With the decline of Polonnaruwa in early 13th century, there was a transitional period across the country where there were frequent struggles for power between kingdoms and one kingdom would emerge powerful within a region (s) for a few decades. This transition period was till the end of the 16th century, when Kandy emerged as the capital of the country. It was towards the end of this period that the Portuguese arrived in Sri Lanka and took over the coastal areas.

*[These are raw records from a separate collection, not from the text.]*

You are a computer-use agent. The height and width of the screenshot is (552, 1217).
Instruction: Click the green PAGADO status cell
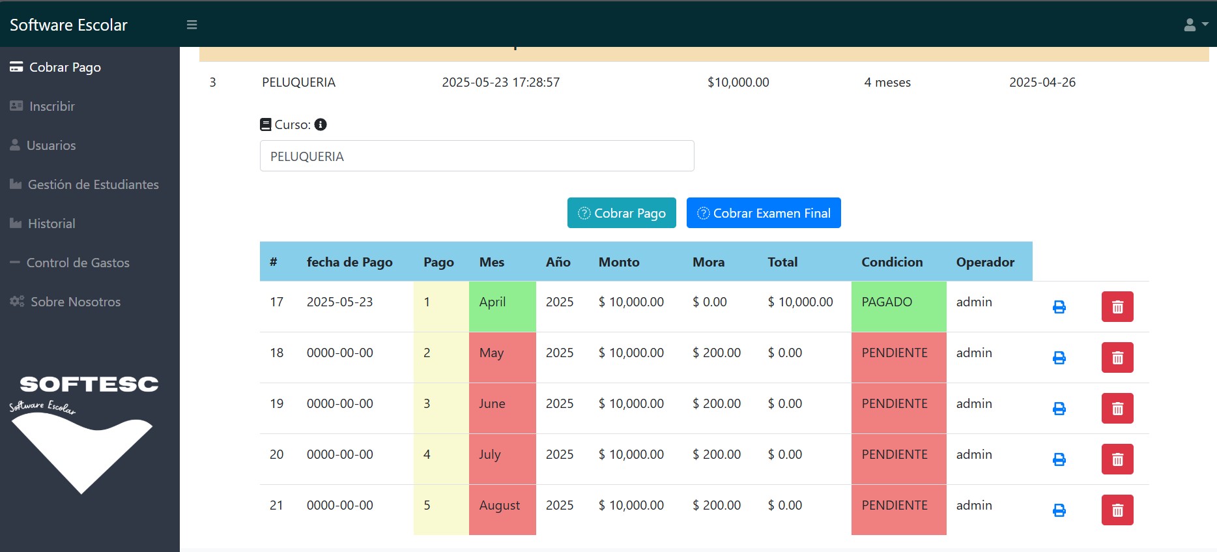898,302
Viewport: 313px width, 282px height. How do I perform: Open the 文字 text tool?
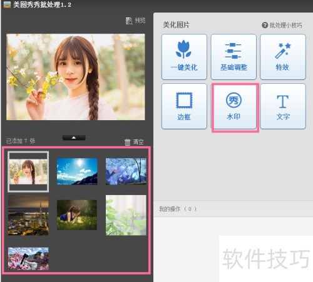pyautogui.click(x=283, y=106)
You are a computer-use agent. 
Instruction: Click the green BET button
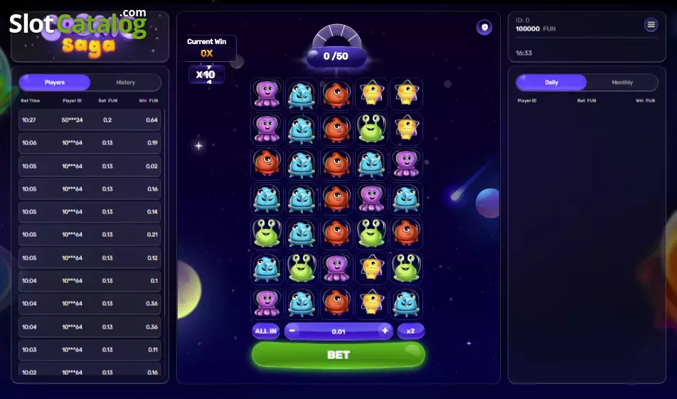pos(339,355)
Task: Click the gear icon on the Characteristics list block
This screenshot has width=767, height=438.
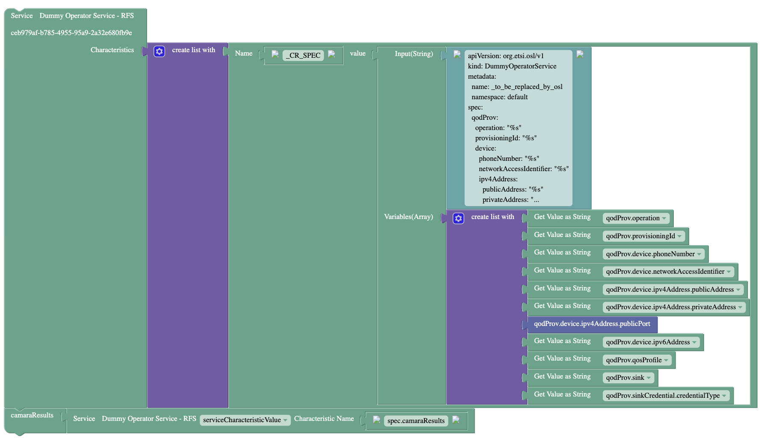Action: click(x=159, y=52)
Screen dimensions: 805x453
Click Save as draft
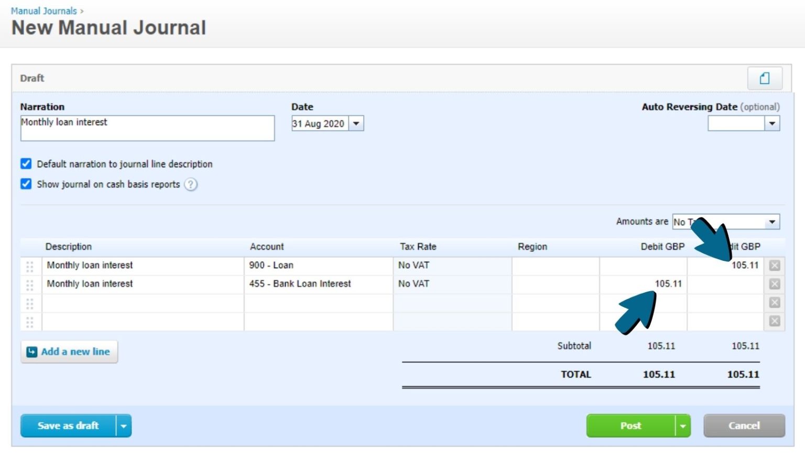(x=68, y=425)
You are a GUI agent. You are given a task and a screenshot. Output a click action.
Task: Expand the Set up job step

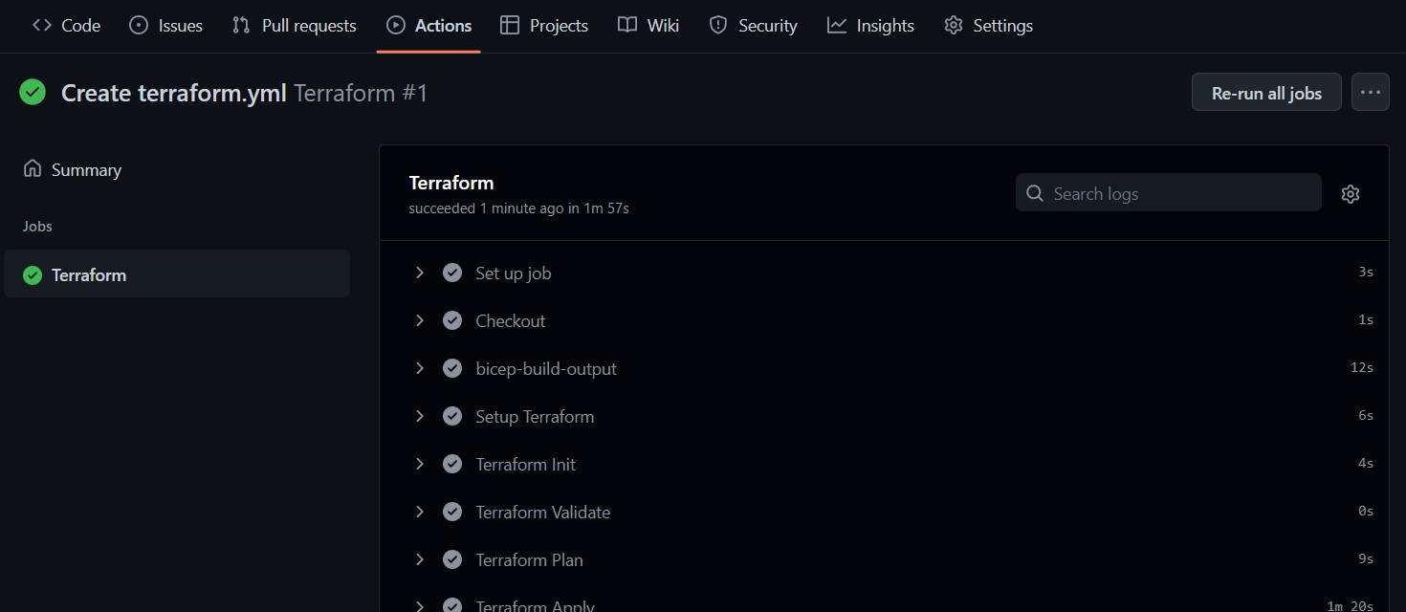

I would have liked to see more local artefacts from this period, especially details from the Kingdoms of Dambadeniya, Gampola, Jaffna and Kotte. From the exhibits in this gallery, the one that fascinated me most was the trilingual inscription, carved in Nanjing, and brought to the country by the Chinese navigator Zheng He in 14th century. The stone was installed in Galle. The Chinese writing on the stone invokes Buddha and offers alms to the Buddhist shrine at Samanalakanda, alternatively known as Sivanoli Pada malai and Adam’s peak, the Tamil writing invokes blessings of Hindu gods and particularly of God Vishnu, the Persian writing invokes the ‘light of Islam’. The placement of the inscription in the gallery was poorly done as it has been placed by a glass door, so the strong light at the back of the stone reduces the visibility of the inscription in addition to not allowing a good photograph to be taken.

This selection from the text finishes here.